**Data shown:**
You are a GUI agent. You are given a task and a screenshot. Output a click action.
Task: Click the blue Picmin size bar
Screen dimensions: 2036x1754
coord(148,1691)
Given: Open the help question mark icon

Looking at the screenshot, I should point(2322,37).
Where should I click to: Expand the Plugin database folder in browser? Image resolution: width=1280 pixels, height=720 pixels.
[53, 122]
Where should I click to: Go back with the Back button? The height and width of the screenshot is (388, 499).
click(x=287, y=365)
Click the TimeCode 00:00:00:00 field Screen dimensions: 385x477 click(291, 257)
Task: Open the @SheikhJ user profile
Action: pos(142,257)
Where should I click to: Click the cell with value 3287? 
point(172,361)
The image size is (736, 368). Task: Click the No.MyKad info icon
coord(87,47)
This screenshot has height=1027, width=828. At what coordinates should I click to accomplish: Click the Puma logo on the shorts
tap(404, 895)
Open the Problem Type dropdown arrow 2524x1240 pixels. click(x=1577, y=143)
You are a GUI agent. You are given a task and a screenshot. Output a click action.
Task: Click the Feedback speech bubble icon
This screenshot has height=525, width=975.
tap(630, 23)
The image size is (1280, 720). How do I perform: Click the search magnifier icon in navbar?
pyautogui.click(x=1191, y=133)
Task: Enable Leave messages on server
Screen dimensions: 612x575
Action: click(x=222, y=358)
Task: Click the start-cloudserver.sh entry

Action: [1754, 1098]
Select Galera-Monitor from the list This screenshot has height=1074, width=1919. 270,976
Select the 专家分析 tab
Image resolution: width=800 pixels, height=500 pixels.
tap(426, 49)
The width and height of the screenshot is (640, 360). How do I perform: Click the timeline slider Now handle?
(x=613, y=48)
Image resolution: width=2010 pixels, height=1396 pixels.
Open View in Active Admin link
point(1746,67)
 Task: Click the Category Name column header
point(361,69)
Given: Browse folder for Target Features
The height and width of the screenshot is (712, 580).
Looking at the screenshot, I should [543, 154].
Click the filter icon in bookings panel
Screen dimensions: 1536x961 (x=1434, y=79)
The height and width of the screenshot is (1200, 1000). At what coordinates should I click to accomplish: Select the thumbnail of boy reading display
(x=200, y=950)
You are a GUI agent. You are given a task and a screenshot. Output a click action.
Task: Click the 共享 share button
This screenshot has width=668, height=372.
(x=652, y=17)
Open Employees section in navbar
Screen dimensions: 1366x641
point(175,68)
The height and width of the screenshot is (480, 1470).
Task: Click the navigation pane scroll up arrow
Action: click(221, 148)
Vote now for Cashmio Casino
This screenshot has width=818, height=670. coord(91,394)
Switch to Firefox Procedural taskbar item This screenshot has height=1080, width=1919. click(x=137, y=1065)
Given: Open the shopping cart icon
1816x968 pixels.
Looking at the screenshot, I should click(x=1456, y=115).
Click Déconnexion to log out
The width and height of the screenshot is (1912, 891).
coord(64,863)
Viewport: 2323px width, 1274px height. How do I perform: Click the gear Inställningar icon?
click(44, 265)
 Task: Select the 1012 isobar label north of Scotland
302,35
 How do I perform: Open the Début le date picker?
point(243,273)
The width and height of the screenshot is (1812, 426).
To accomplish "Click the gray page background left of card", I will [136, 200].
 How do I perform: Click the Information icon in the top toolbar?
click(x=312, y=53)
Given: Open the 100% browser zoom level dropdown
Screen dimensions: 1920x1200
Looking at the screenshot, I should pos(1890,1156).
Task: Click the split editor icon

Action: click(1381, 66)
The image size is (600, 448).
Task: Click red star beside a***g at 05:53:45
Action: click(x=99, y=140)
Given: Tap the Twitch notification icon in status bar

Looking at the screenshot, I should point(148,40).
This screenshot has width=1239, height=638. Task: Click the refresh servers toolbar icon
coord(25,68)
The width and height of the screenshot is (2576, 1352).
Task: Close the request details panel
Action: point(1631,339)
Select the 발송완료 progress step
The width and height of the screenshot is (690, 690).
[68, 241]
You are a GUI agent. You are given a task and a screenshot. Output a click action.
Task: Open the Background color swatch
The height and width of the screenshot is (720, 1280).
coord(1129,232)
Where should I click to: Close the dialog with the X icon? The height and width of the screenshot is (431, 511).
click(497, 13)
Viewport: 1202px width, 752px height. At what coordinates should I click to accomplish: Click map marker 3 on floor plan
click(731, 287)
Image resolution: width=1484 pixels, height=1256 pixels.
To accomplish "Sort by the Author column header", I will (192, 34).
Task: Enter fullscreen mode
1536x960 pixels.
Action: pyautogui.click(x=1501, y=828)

**Given request:**
Reproduce the lines above word for word, from the first one through the last.

**Response to this exercise:**
You are a GUI agent. You are given a task and a screenshot. Output a click action.
Task: Click the blue Picmin size bar
Screen dimensions: 2036x1754
coord(148,1691)
Given: Open the help question mark icon

Looking at the screenshot, I should point(2322,37).
Where should I click to: Expand the Plugin database folder in browser? Image resolution: width=1280 pixels, height=720 pixels.
[53, 122]
Where should I click to: Go back with the Back button? The height and width of the screenshot is (388, 499).
click(x=287, y=365)
Click the TimeCode 00:00:00:00 field Screen dimensions: 385x477 click(291, 257)
Task: Open the @SheikhJ user profile
Action: pos(142,257)
Where should I click to: Click the cell with value 3287? 
point(172,361)
The image size is (736, 368). Task: Click the No.MyKad info icon
coord(87,47)
This screenshot has height=1027, width=828. At what coordinates should I click to accomplish: Click the Puma logo on the shorts
tap(404, 895)
Open the Problem Type dropdown arrow 2524x1240 pixels. click(x=1577, y=143)
You are a GUI agent. You are given a task and a screenshot. Output a click action.
Task: Click the Feedback speech bubble icon
This screenshot has height=525, width=975.
tap(630, 23)
The image size is (1280, 720). How do I perform: Click the search magnifier icon in navbar?
pyautogui.click(x=1191, y=133)
Task: Enable Leave messages on server
Screen dimensions: 612x575
Action: click(x=222, y=358)
Task: Click the start-cloudserver.sh entry

Action: [1754, 1098]
Select Galera-Monitor from the list This screenshot has height=1074, width=1919. 270,976
Select the 专家分析 tab
Image resolution: width=800 pixels, height=500 pixels.
tap(426, 49)
The width and height of the screenshot is (640, 360). How do I perform: Click the timeline slider Now handle?
(x=613, y=48)
Image resolution: width=2010 pixels, height=1396 pixels.
Open View in Active Admin link
point(1746,67)
 Task: Click the Category Name column header
point(361,69)
Given: Browse folder for Target Features
The height and width of the screenshot is (712, 580).
Looking at the screenshot, I should [543, 154].
Click the filter icon in bookings panel
Screen dimensions: 1536x961 (x=1434, y=79)
The height and width of the screenshot is (1200, 1000). At what coordinates should I click to accomplish: Select the thumbnail of boy reading display
(x=200, y=950)
You are a GUI agent. You are given a task and a screenshot. Output a click action.
Task: Click the 共享 share button
This screenshot has width=668, height=372.
(x=652, y=17)
Open Employees section in navbar
Screen dimensions: 1366x641
point(175,68)
The height and width of the screenshot is (480, 1470).
Task: Click the navigation pane scroll up arrow
Action: click(221, 148)
Vote now for Cashmio Casino
This screenshot has width=818, height=670. coord(91,394)
Switch to Firefox Procedural taskbar item This screenshot has height=1080, width=1919. click(x=137, y=1065)
Given: Open the shopping cart icon
1816x968 pixels.
Looking at the screenshot, I should click(x=1456, y=115).
Click Déconnexion to log out
The width and height of the screenshot is (1912, 891).
coord(64,863)
Viewport: 2323px width, 1274px height. How do I perform: Click the gear Inställningar icon?
click(44, 265)
 Task: Select the 1012 isobar label north of Scotland
302,35
 How do I perform: Open the Début le date picker?
point(243,273)
The width and height of the screenshot is (1812, 426).
To accomplish "Click the gray page background left of card", I will [136, 200].
 How do I perform: Click the Information icon in the top toolbar?
click(x=312, y=53)
Given: Open the 100% browser zoom level dropdown
Screen dimensions: 1920x1200
Looking at the screenshot, I should pos(1890,1156).
Task: Click the split editor icon

Action: click(1381, 66)
The image size is (600, 448).
Task: Click red star beside a***g at 05:53:45
Action: click(x=99, y=140)
Given: Tap the Twitch notification icon in status bar

Looking at the screenshot, I should point(148,40).
This screenshot has width=1239, height=638. Task: Click the refresh servers toolbar icon
coord(25,68)
The width and height of the screenshot is (2576, 1352).
Task: Close the request details panel
Action: point(1631,339)
Select the 발송완료 progress step
The width and height of the screenshot is (690, 690).
[68, 241]
You are a GUI agent. You are given a task and a screenshot. Output a click action.
Task: Open the Background color swatch
The height and width of the screenshot is (720, 1280).
coord(1129,232)
Where should I click to: Close the dialog with the X icon? The height and width of the screenshot is (431, 511).
click(497, 13)
Viewport: 1202px width, 752px height. At what coordinates should I click to accomplish: Click map marker 3 on floor plan
click(731, 287)
Image resolution: width=1484 pixels, height=1256 pixels.
To accomplish "Sort by the Author column header", I will (192, 34).
Task: Enter fullscreen mode
1536x960 pixels.
Action: pyautogui.click(x=1501, y=828)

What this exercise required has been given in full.